While we designed this to deal with language shortcuts in particular, we think that a similar strategy could make any multiple-choice question harder.

Testing MLLMs on MicroVQA

We tested MicroVQA on current frontier models:

MicroVQA is too challenging for all existing multimodal LLMs, scoring below 53%.
There is little gap between the top closed- and open-source models.
For a given model family, there is very little difference between the larger model like Qwen2-VL-72B and its smaller counterpart Qwen2-VL-7B. Note that the smaller models often have the same vision encoder.
Standard fine-tuning methods for medical fine-tuning (as in Llava-Med compared with LLaVA-Mistral-7B) do improve performance a bit.
The human baseline was 51% - this reflects that biology is very specialized, so even expert humans will get many questions wrong.
Starred models (*) were used by the RefineBot in MCQ - GPT-4o and Claude-3.5-Sonnet. This could induce a small bias that makes their final performance relatively worse.
We perform 'no-image' and 'choices-only' ablations in the paper.

What do MLLMs get wrong?

Understanding error modes. We manually reviewed 30 random samples of errors by Claude-3.5-Sonnet. We spent about 45 minutes per sample to properly understand the failures. Here's some example:

50% were perception errors - failing to interpret the image. Many responses tend to rely on the 'language bias' towards common image content (that we discuss above).
30% were misconception (knowledge) errors about nuanced biomedical knowledge.
13% were over-generalization or over-simplification - the model answers a less-specific and less-nuanced version of the actual question.
7% were hallucinations about the question text added in the chain-of-thought response.

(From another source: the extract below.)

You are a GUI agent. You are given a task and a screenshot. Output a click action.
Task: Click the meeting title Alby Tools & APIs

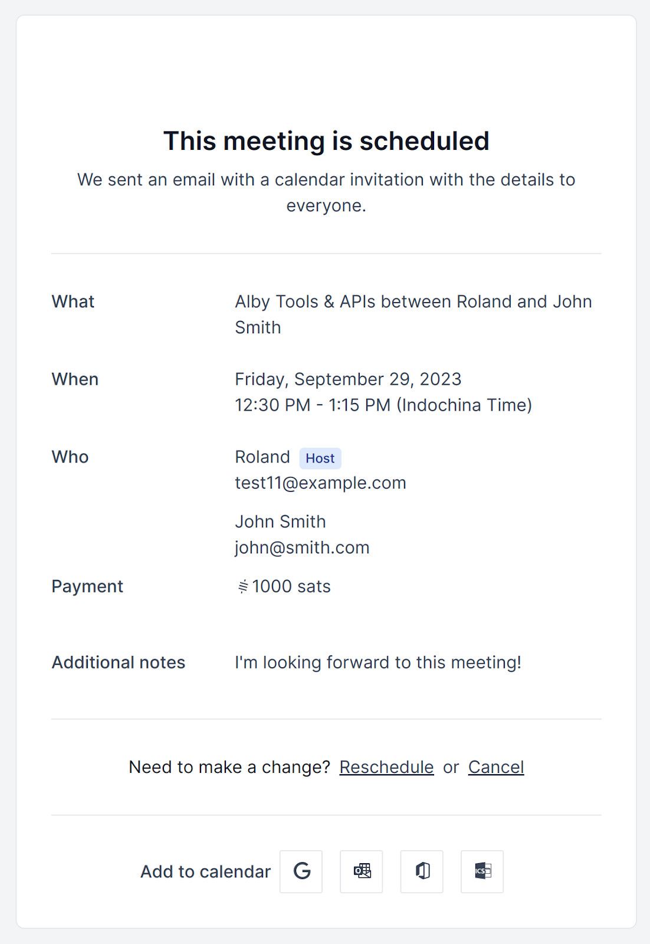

This suggests that the most important next steps for stronger microscopy MLLMs are: (1) to improve microscopy-specific image understanding in MLLMs, and (2) to improve knowledge, possibly with some RAG-based methods.

Bloom's Taxonomy to Measure Reasoning Difficulty

MicroVQA's focus on high reasoning levels. We argued that prior MLLM benchmarks for science tend to emphasize recall and basic comprehension, probably because they are derived from educational exams and text books. Our goal was to test more challenging scientific reasoning by recruiting experts to create questions that reflect real research tasks, like analyzing microscopy images in novel experimental contexts, and evaluating hypotheses.

Bloom's taxonomy. To quantify this more challenging reasoning, we used the Bloom's taxonomy [1], which classifies cognitive skills into six levels, from basic recall to complex reasoning. While multiple-choice questions (MCQs) cannot assess the highest level — called 'creation' — they effectively test comprehension, application, analysis, and evaluation [1,2,3]. We trained an LLM to classify MCQs into Bloom's levels. This lets us compare reasoning levels between different vision-language MCQ benchmarks in science:

Bloom's Taxonomy in MicroVQA — Composition of scientific MLLM benchmarks regarding estimated Bloom's taxonomy.

Among research-level benchmarks, MicroVQA has the highest-level reasoning. The next highest are LAB-Bench at the research level, and MMMU-pro at the college level. Another finding is that among benchmarks with higher level reasoning, data scale becomes very challenging - harder questions are harder to collect. Specifically, MicroVQA has 1,042 samples, LAB-Bench's vision-language subset has only 181, and MMMU-Pro has 1,730.